### СУТЬ ЗАДАНИЯ
Дословно перепишите строки из записей: всё от строки, где стоит «Find the location», до самого конца записей. Картинки в ответ не включайте.

===== ИСХОДНЫЕ ДАННЫЕ =====

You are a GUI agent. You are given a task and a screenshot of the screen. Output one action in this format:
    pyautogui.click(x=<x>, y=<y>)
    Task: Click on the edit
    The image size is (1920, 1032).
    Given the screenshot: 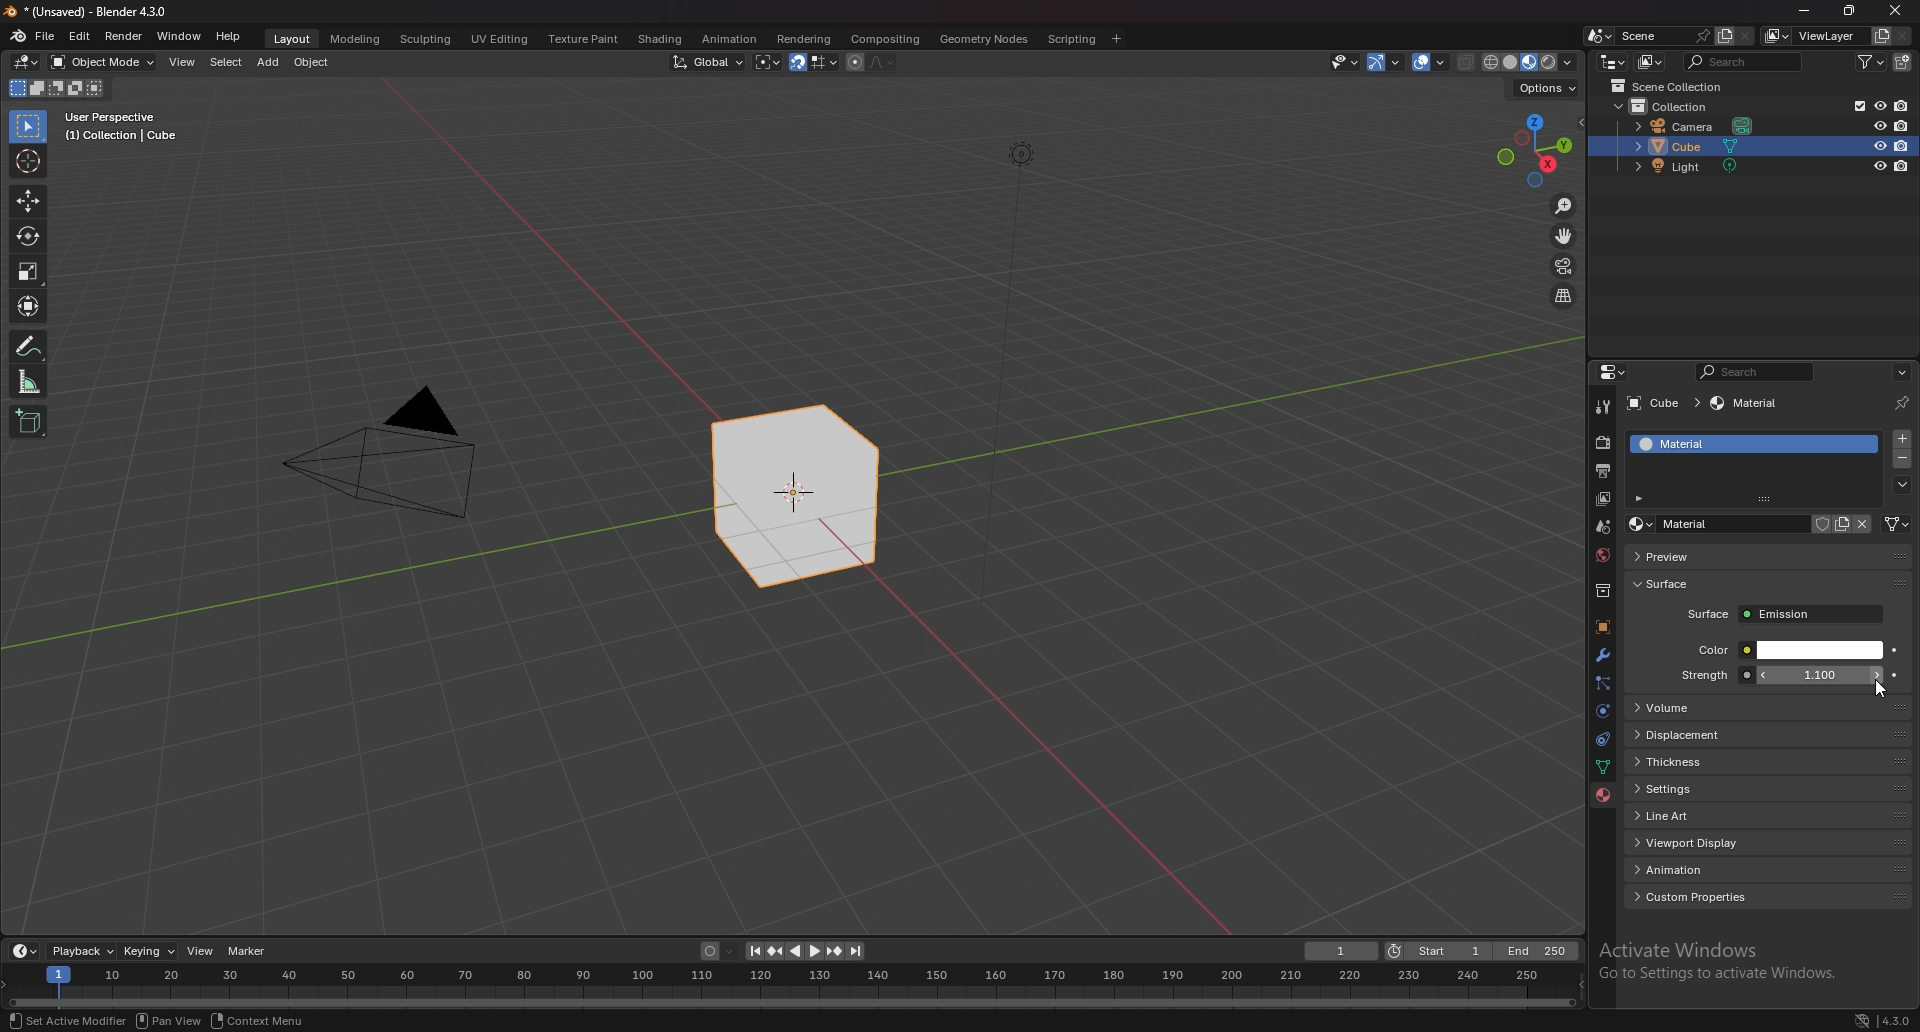 What is the action you would take?
    pyautogui.click(x=82, y=36)
    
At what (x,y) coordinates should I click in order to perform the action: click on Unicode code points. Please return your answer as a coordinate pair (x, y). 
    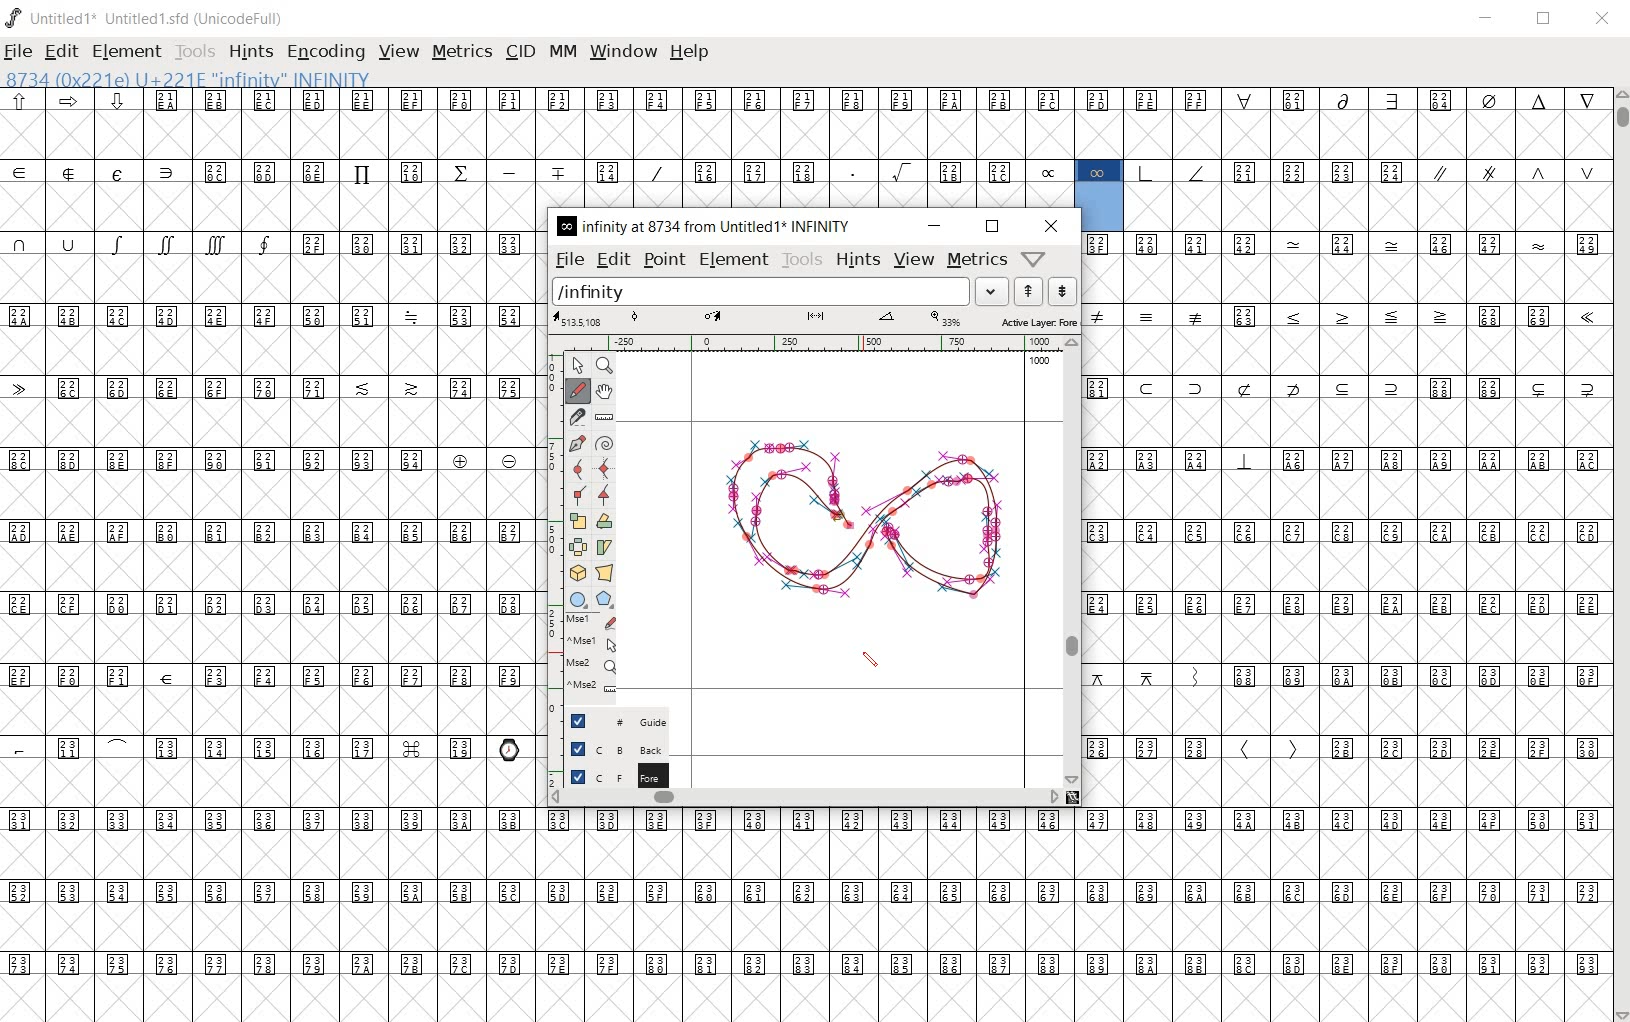
    Looking at the image, I should click on (811, 893).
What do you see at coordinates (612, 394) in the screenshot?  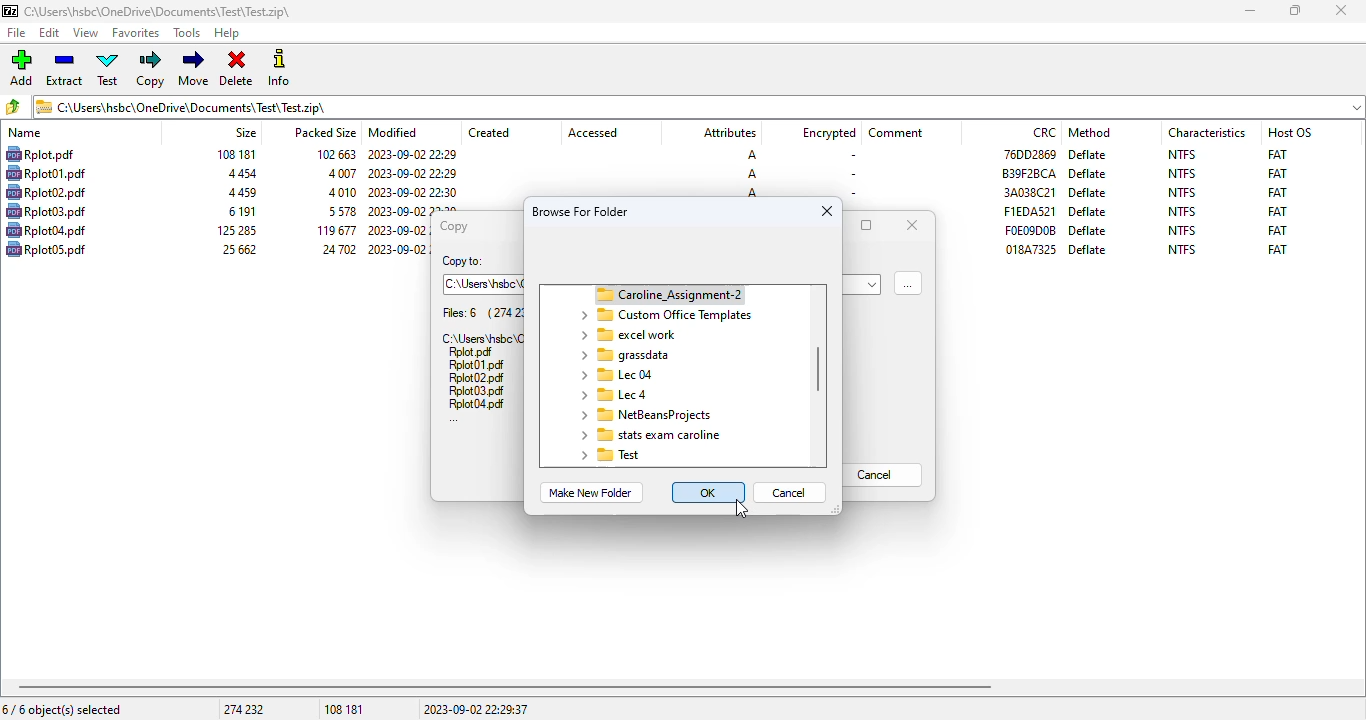 I see `folder name` at bounding box center [612, 394].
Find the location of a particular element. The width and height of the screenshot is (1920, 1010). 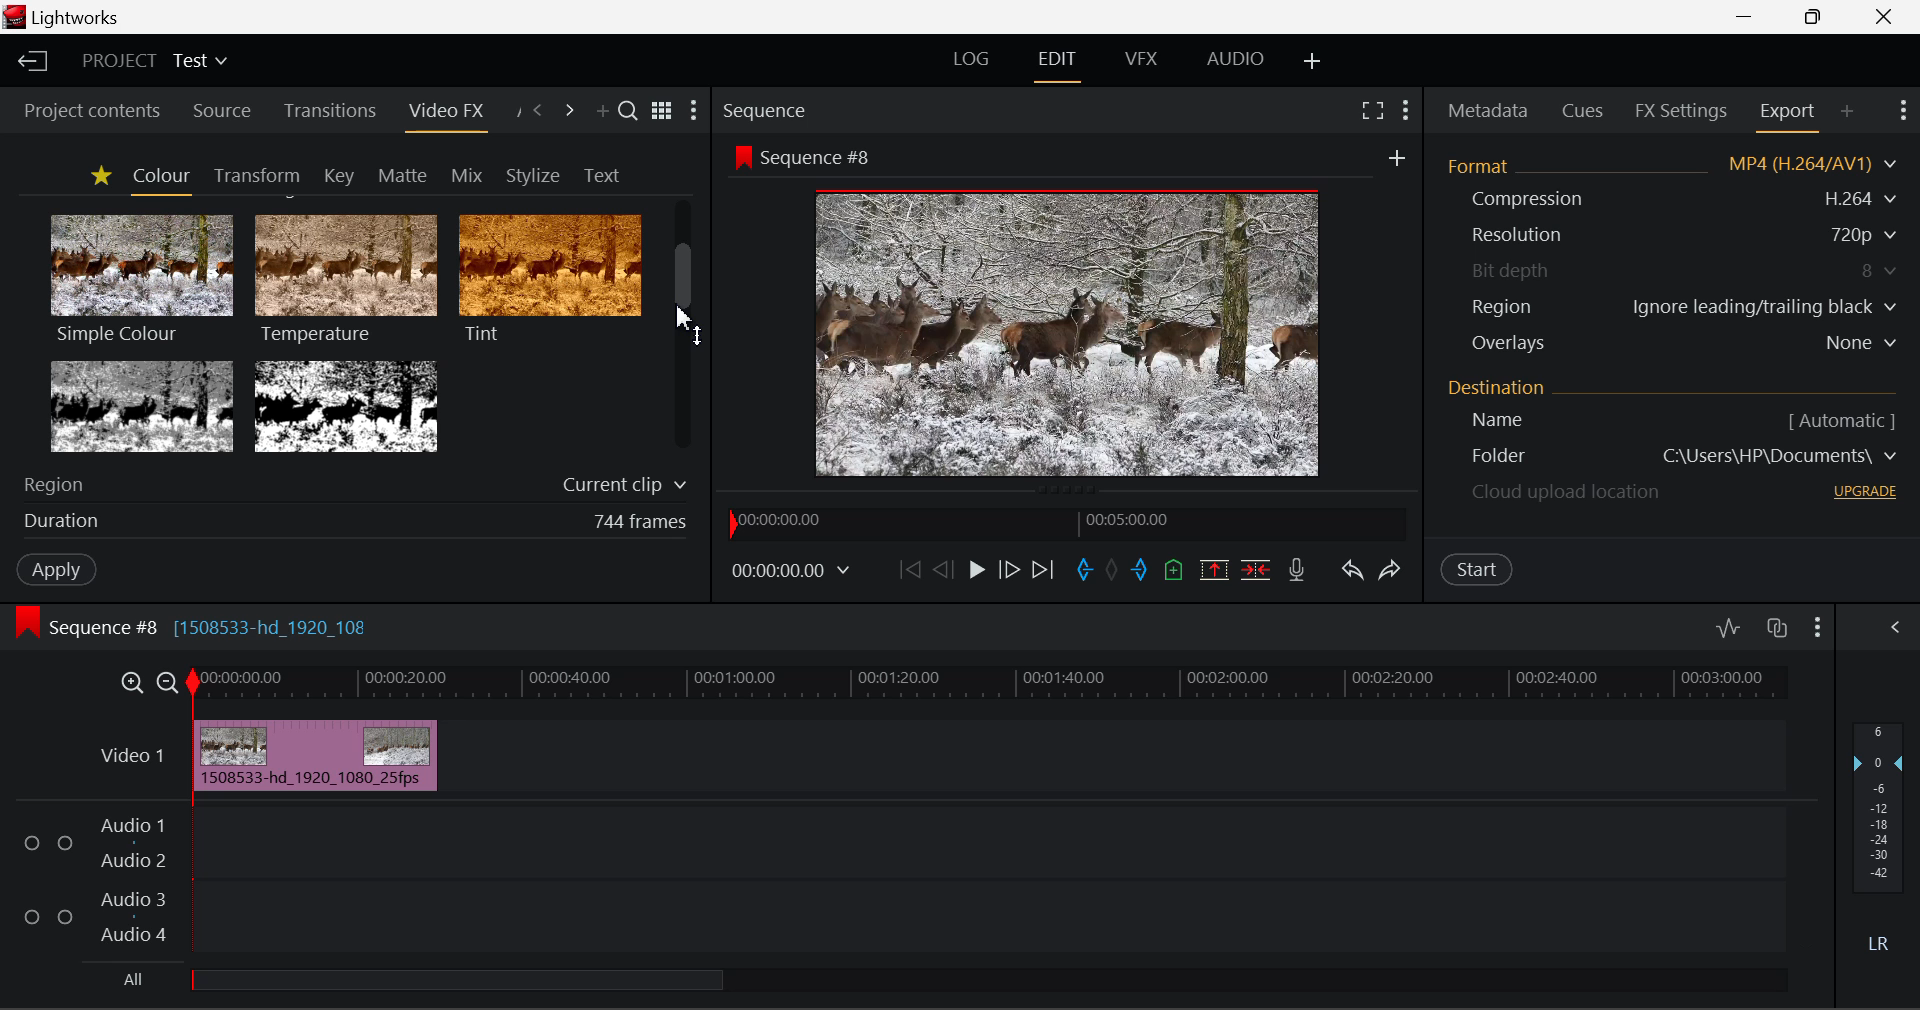

Undo is located at coordinates (1350, 569).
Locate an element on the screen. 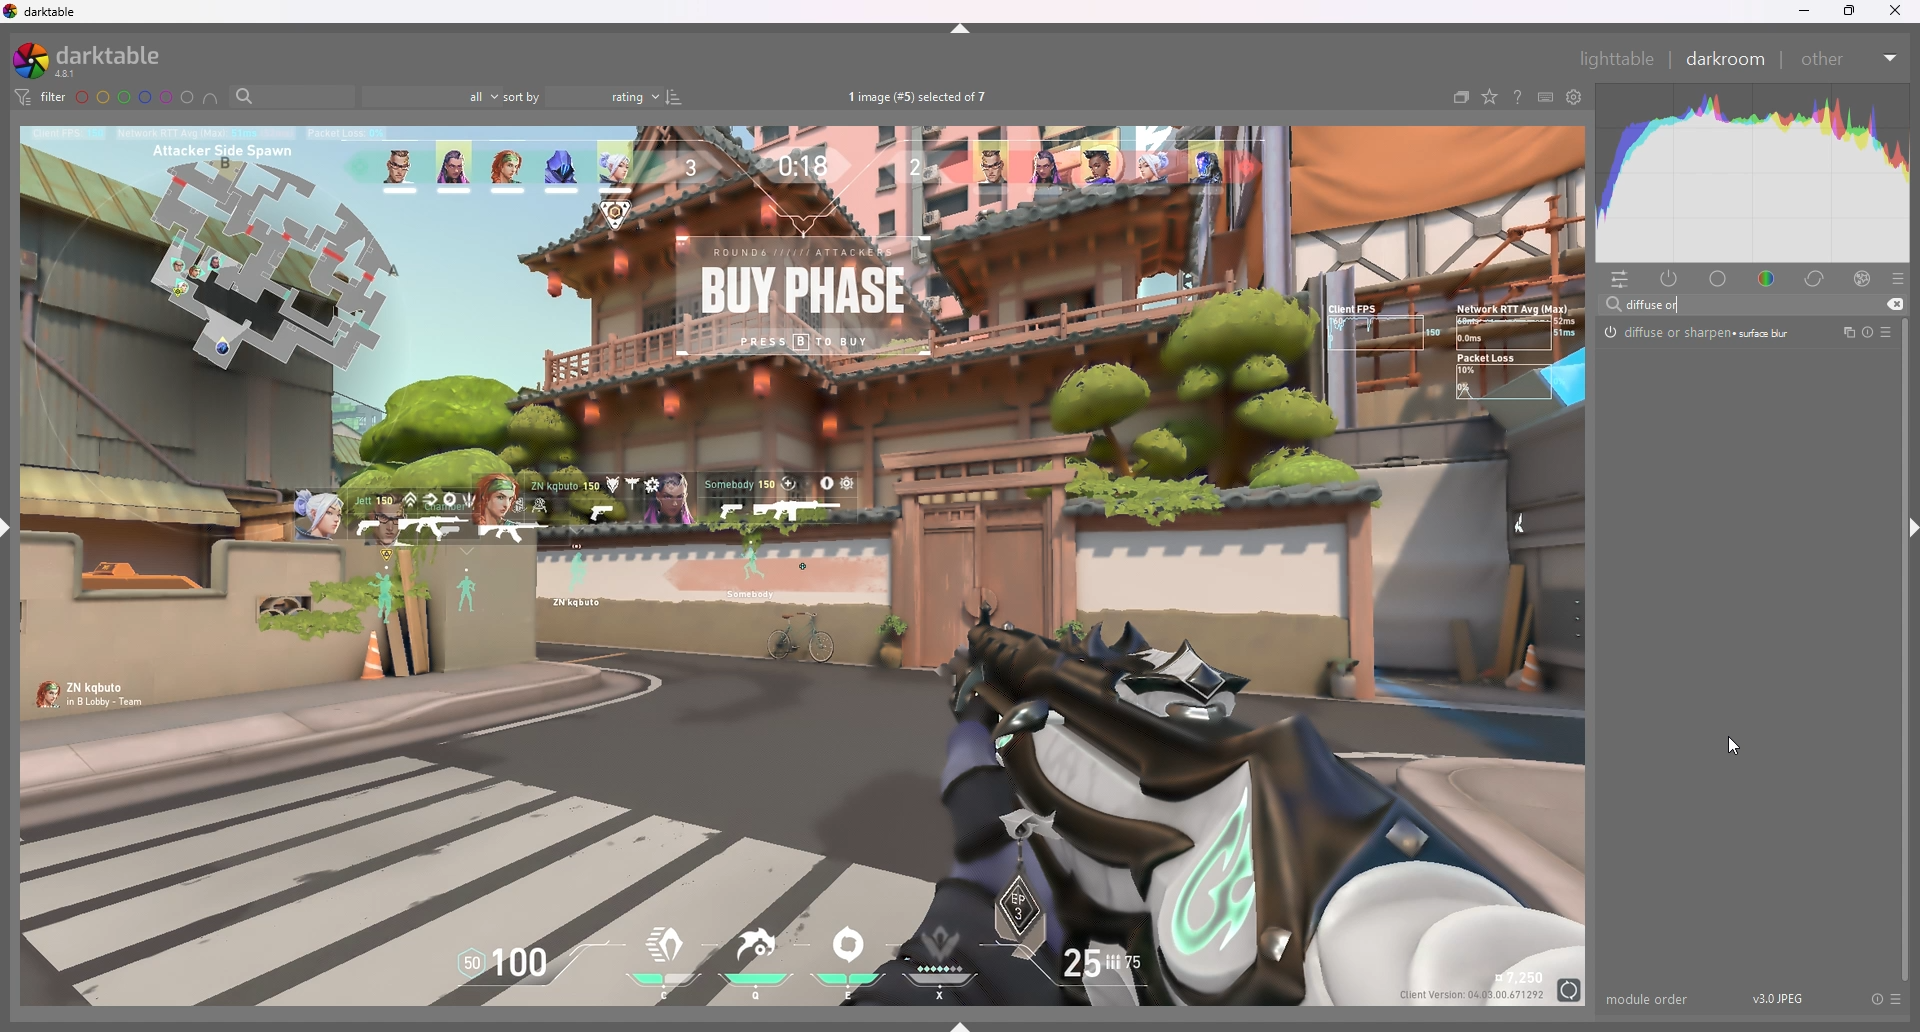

=====

### ИТОГ ЗАДАНИЯ
Find the location of a particular element. The width and height of the screenshot is (1920, 1010). 

Undo is located at coordinates (1350, 569).
Locate an element on the screen. 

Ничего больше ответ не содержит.